Il fallut aussi naturellement augmenter beaucoup les crédits ouverts par Mgr Combes: les orgues que l'on vient d'inaugurer sont des Orgues de grande valeur. […]
Vers la communion, on entend un choeur sur le Psaume 150, composé par M. Righo, notre excellent organiste, choeur parfaitement exécuté par la maîtrise archiépiscopale. Il est d'une belle facture régulière et très religieux.
On ne peut que louer à la fois le maestro et ses exécutants, et se réjouir de ce que peu à peu la maîtrise de Tunis arrivera à être tout à fait remarquable. Mais Paris ne s'est pas bâti en un jour, et aucune maîtrise non plus.
Comme cela est précisé dans l'article relatant son inauguration, l'organiste titulaire est alors A. Rigo [nom parfois orthographié «Righo»] qui avait sans doute indirectement succédé à Mgr Emile Bayonne (organiste à partir de 1900 et durant une douzaine d'années) :
[…] notre nouvel organiste, M. Righo. On sait qu'il nous vient d'Asie Mineure, à la suite des troubles de ce malheureux pays.» («La Maîtrise» in: La Tunisie Catholique, 1923, p. 267).
Nous apprenons avec plaisir que Monsieur Rigo, le distingué organiste de la cathédrale de Tunis, et compositeur, a reçu le Nicham Iftikar: nous lui présentons nos sincères félicitations
(«Distinction méritée» in: La Tunisie catholique, 21 et 28 septembre 1924, p. 673).

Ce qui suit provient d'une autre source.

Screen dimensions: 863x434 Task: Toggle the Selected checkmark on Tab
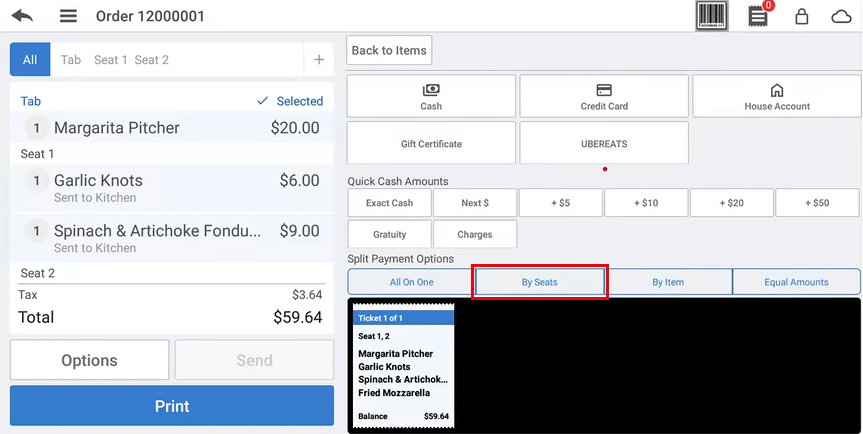pyautogui.click(x=290, y=101)
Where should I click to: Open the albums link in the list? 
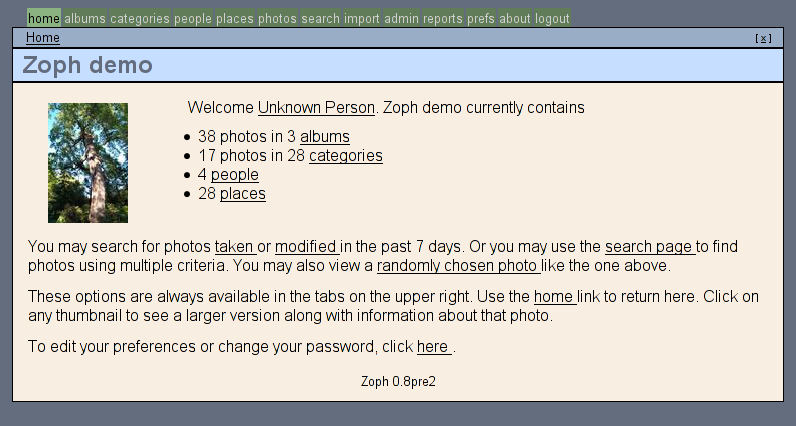(325, 137)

Un premier relevage fut réalisé en 1947 par le facteur Renevier de Casablanca.
Léonce de Saint-Martin, organiste de Notre-Dame de Paris, qui joua cet instrument lors d'une tournée de concerts en Tunisie du 10 au 14 décembre 1952, le considérait comme l'un des plus beaux d'Afrique. Maurice et Marie-Madeleine Duruflé se produisirent également en concert sur cet orgue le 9 décembre 1954 dans des oeuvres de Bach, Buxtehude, Haendel, Couperin, Franck, Widor, Vierne, Dupré et Duruflé (source: www.france-orgue.fr/durufle/ ).
En mars 1954, une restauration de l'orgue fut réalisée par la maison Merklin et Kühn de Lyon qui remplaça notamment 3000 écrous de cuir et plus de 300 soupapes pour un coût s'élevant à 1 500 000 francs.
En novembre 1992, l'organiste Marc Boulagnon, de passage à Tunis, réalisa un descriptif de l'instrument. Plusieurs informations contenues dans cet article en sont extraites. La tribune, très spacieuse, se trouve à 9 mètres du sol. L'accès se fait par la tour latérale, à droite en entrant, par un escalier très large.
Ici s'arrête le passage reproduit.